#### [TASK STATEMENT]
Which lines of the data contain the string "computer"? Copy every one of them.

#### [GIVEN DATA]

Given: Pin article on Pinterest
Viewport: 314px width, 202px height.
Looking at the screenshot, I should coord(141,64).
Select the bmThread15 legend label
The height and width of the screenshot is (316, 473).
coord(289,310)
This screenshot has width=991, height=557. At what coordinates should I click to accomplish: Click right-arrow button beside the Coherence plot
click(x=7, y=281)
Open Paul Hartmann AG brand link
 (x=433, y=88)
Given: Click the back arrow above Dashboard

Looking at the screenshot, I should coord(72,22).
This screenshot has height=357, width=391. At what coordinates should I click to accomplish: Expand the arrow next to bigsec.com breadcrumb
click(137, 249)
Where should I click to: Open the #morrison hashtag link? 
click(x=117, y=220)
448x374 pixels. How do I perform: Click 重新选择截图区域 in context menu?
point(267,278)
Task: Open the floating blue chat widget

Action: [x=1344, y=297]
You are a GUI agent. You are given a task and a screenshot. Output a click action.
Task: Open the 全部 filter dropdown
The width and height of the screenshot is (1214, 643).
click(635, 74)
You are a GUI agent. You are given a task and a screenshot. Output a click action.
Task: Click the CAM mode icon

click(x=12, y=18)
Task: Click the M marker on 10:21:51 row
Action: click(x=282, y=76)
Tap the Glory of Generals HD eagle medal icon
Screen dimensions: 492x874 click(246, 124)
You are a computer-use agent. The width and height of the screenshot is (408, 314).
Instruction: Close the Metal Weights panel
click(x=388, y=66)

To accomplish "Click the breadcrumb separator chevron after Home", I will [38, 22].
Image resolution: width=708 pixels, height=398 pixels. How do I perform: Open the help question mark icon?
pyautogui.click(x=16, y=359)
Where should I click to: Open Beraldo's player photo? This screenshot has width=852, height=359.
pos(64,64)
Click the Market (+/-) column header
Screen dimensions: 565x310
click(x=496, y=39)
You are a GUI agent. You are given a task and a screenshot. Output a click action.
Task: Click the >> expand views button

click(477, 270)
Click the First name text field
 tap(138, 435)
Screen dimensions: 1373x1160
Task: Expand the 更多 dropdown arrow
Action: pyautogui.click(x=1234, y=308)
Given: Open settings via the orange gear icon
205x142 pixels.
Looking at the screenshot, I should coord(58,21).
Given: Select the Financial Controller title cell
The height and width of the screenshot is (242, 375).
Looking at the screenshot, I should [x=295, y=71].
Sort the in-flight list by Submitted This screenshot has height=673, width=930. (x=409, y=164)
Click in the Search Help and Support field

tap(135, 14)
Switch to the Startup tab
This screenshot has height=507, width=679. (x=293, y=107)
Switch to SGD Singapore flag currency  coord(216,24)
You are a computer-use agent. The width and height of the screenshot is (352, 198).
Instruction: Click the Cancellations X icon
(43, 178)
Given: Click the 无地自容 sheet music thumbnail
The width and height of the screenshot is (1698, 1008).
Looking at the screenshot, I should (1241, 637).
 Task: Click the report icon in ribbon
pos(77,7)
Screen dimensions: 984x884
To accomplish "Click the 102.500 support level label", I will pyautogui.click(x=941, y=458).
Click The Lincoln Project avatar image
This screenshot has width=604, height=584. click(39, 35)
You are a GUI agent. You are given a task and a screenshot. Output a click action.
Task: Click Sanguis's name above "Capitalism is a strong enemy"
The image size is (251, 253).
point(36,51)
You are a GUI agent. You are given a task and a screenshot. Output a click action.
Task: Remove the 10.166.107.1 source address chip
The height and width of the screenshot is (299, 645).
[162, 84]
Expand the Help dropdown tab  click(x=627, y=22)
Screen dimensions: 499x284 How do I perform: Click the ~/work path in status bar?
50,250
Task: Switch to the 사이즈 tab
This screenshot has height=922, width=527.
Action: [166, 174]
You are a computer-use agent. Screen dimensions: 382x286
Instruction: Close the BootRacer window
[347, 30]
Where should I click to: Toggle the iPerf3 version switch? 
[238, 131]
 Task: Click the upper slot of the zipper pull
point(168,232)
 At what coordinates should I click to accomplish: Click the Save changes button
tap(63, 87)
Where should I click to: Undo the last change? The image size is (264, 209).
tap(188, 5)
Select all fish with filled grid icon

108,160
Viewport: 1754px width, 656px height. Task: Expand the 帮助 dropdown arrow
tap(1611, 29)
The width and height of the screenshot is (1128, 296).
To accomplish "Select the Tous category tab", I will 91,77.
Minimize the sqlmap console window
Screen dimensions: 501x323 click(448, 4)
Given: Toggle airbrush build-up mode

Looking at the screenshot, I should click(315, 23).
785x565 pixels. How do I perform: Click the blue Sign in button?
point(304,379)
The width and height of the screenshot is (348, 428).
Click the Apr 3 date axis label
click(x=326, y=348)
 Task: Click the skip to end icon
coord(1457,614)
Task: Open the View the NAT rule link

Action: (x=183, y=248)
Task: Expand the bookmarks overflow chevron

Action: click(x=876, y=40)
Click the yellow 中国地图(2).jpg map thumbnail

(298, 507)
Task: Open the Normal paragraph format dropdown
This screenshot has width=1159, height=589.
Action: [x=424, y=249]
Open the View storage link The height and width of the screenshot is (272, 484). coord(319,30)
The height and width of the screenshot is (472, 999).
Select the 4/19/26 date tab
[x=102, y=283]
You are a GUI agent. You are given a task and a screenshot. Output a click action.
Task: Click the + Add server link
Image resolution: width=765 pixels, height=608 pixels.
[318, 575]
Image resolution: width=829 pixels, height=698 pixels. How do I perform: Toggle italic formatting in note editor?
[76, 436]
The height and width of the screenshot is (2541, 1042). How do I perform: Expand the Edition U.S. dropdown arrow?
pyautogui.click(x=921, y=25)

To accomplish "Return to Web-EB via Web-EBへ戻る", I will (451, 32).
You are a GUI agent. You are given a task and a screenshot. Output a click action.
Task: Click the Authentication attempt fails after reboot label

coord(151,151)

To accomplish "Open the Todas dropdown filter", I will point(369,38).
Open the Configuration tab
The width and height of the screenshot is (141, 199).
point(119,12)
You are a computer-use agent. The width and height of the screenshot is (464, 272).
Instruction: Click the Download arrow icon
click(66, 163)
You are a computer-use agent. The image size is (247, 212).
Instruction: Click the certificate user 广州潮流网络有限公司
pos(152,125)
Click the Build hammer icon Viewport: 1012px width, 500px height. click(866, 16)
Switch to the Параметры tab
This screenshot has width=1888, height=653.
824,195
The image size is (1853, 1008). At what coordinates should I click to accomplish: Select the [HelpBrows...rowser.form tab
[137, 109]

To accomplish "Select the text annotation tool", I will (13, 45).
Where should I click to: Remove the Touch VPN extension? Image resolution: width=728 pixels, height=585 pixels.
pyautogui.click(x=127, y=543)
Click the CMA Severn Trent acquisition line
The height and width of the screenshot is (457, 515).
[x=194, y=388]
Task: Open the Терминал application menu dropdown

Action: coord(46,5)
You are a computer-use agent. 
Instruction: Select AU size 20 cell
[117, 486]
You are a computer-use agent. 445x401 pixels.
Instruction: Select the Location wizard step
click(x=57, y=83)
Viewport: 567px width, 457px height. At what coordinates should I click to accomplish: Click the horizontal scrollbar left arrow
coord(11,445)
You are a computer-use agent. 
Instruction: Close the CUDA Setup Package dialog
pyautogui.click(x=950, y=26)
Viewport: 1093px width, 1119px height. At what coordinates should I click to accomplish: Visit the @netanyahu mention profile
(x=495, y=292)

#### [RESPONSE TO THIS TASK]
You are a computer-use agent. The width and height of the screenshot is (408, 314).
You are a computer-use agent. The width and height of the screenshot is (352, 198).
You are a computer-use agent. Screen dimensions: 382x286
You are a computer-use agent. The width and height of the screenshot is (464, 272).
You are a computer-use agent. The image size is (247, 212).
You are a computer-use agent. 
You are a computer-use agent. 445x401 pixels.
You are a computer-use agent. 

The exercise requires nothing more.